11.11.21

200 Anos com Dostoievski

 




O catálogo da Relógio D’Água inclui catorze obras de Dostoievski, entre os quais os seus principais romances, Os Irmãos Karamázov, Os Demónios, O Idiota e Crime e Castigo

Na segunda metade do século xx, os leitores portugueses conheceram os escritos de Dostoievski, mas sempre através de traduções francesas. Hoje podem ler a maioria das suas obras em traduções do russo de António Pescada e de Nina Guerra e Filipe Guerra, ambas de qualidade, mas diversas nos métodos e resultados.

As reedições têm sido frequentes, o que mostra que Dostoievski continua a ter leitores, muitos deles jovens, sendo um clássico no sentido em que é redescoberto por sucessivas gerações.




O seu misticismo algo alucinatório, próprio de um autor que parece amar “mais o cristianismo do que a verdade”, para usar a expressão de Coleridge., pode começar por  afastar alguns leitores. Mas o misticismo em escritores como Dostoievski é uma sonda para explorar as profundidades do ser humano, como mostra o ensaio que Freud lhe dedicou. É o que pode ver-se em Crime e Castigo, que, passados cento e cinquenta anos, permanece a melhor história de um assassino, uma obra que, através de personagens como o quase amável Raskólnikov e da abnegada Sónia, que talvez o leve a arrepender-se do gesto que cometeu, altera a consciência dos leitores, mostrando-nos que o egoísmo e a abnegação, o bem e o mal se entrecruzam.

A actualidade de Dostoievski tem várias explicações. Cento e quarenta anos após o seu enterro no cemitério do Mosteiro Alexandre Nevski em São Petersburgo, afirma-se como um dos mais importantes escritores dramáticos desde Shakespeare (sabe-se que os seus romances e novelas se desenvolveram a partir de esboços teatrais). Atrai pela intensidade das situações e personagens, pelo emaranhado imprevisto das acções e pelo apelo que faz a aspectos subterrâneos e transcendentes da vida humana.

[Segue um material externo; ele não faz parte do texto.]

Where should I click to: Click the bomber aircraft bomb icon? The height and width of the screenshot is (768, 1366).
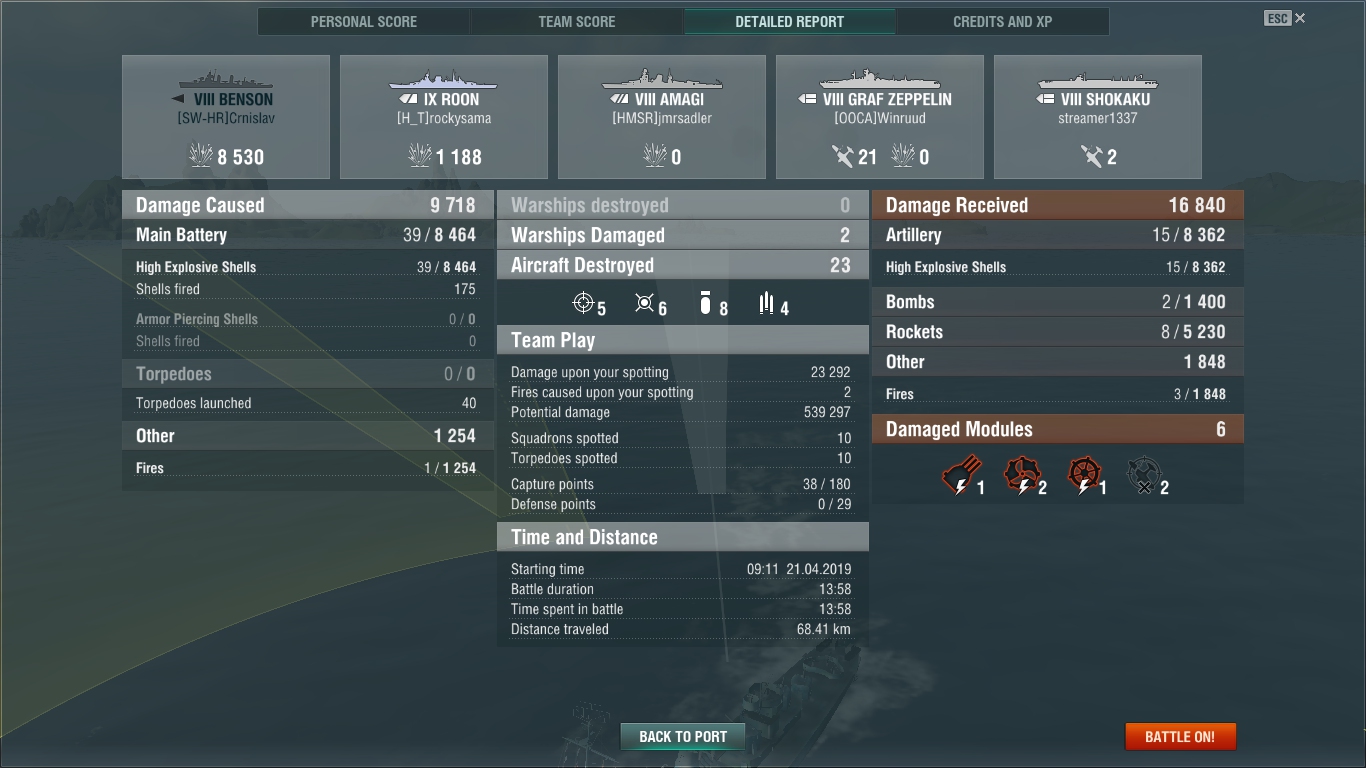(x=706, y=303)
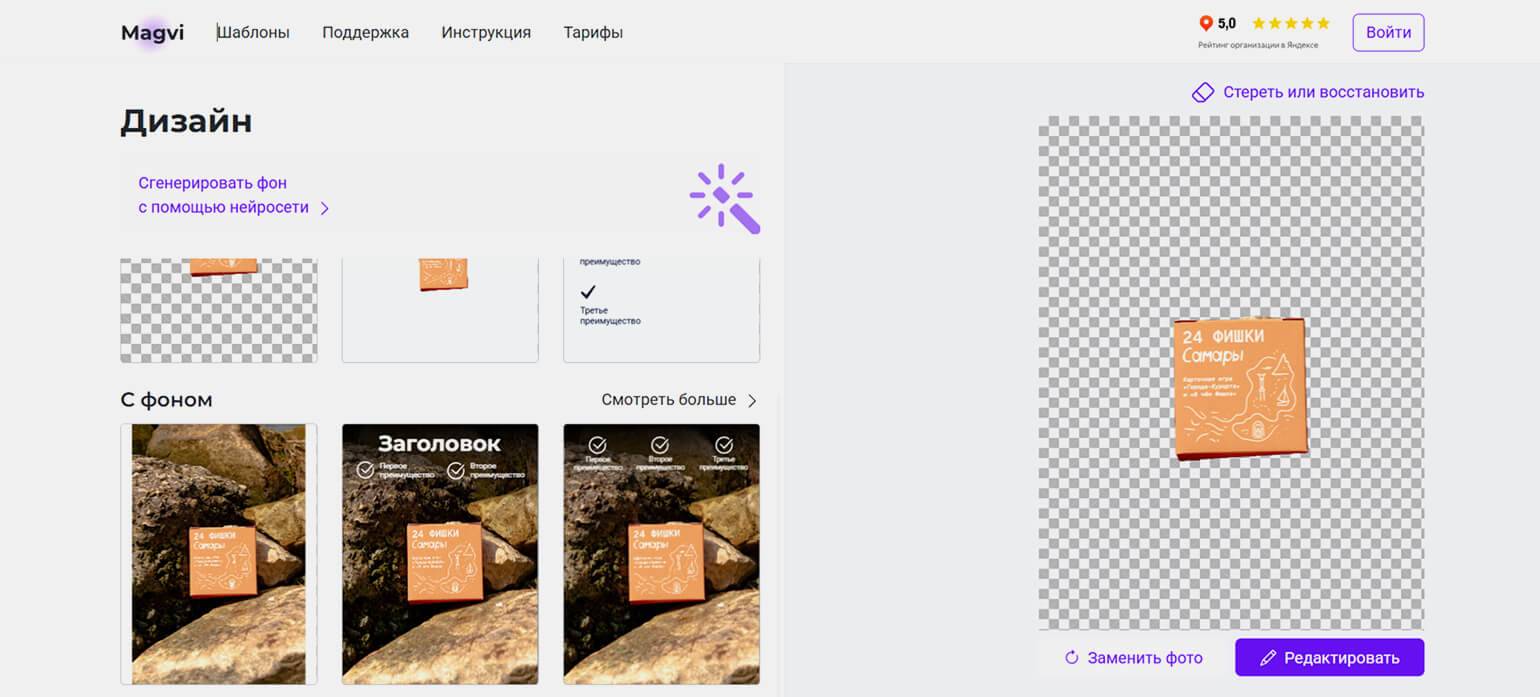
Task: Click the circular arrow icon for Заменить фото
Action: coord(1071,658)
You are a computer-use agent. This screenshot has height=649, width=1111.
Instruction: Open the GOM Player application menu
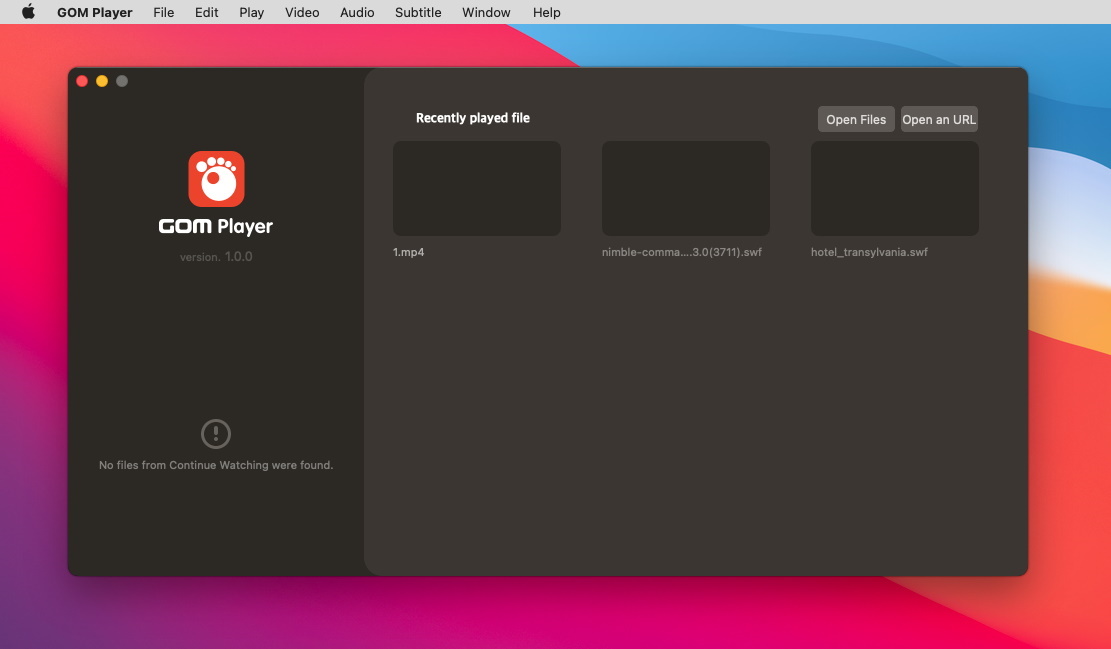tap(95, 12)
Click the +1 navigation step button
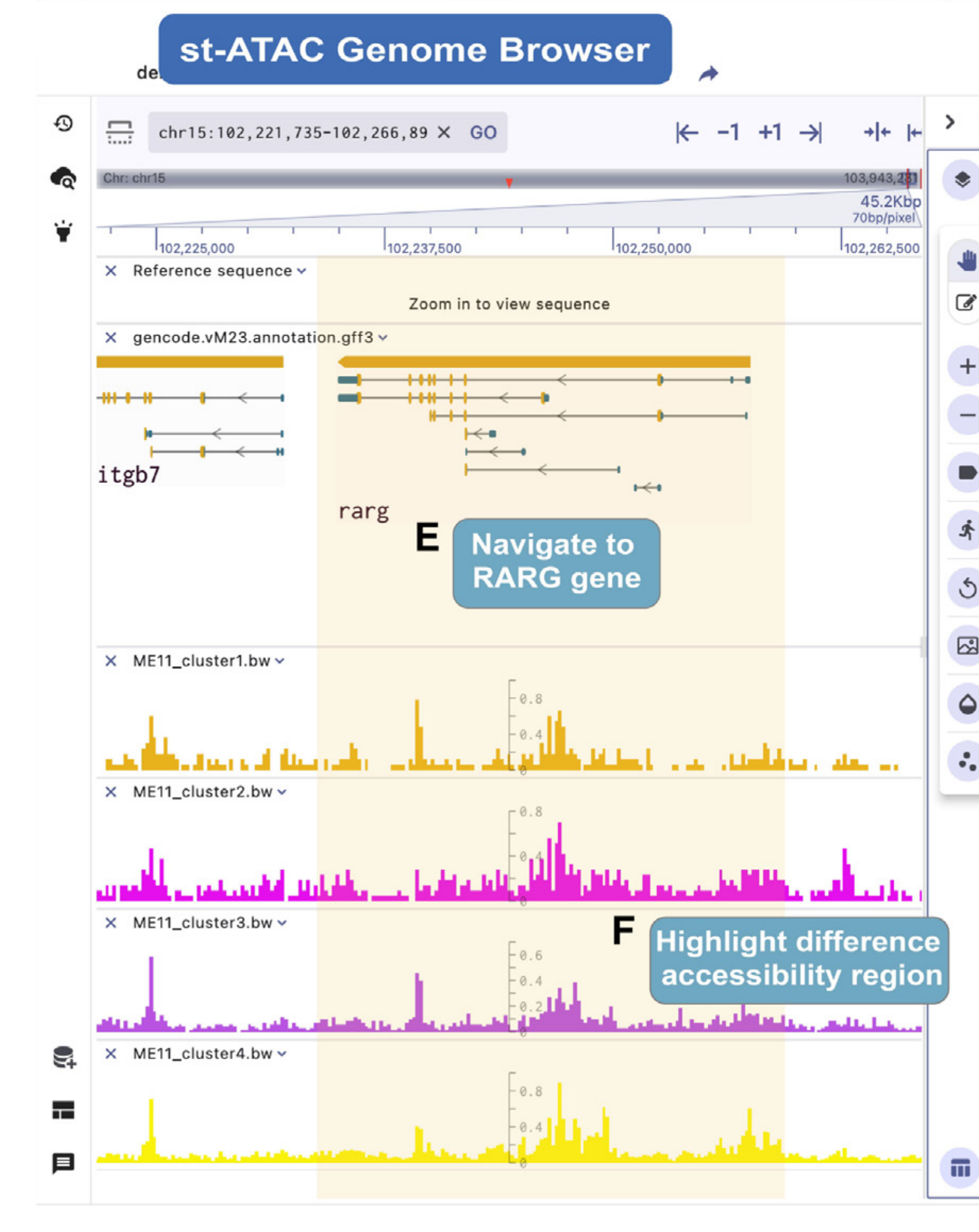 (x=769, y=132)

Quase todos os seus livros, de O Jogador a Os Irmãos Karamázov e à primeira parte de O Idiota, se concentram em breves períodos de tempo, tendo sido escritos em poucas semanas por um Dostoievski em estado quase alucinatório, impelido pelo seu desejo de criação de uma grande obra. Em tudo isso parecem ter sido importantes as experiências-limite que atravessou na vida, a começar por aquela que teve, aos vinte e oito anos, diante de um pelotão de fuzilamento, cuja ordem para disparar foi cancelada no último momento.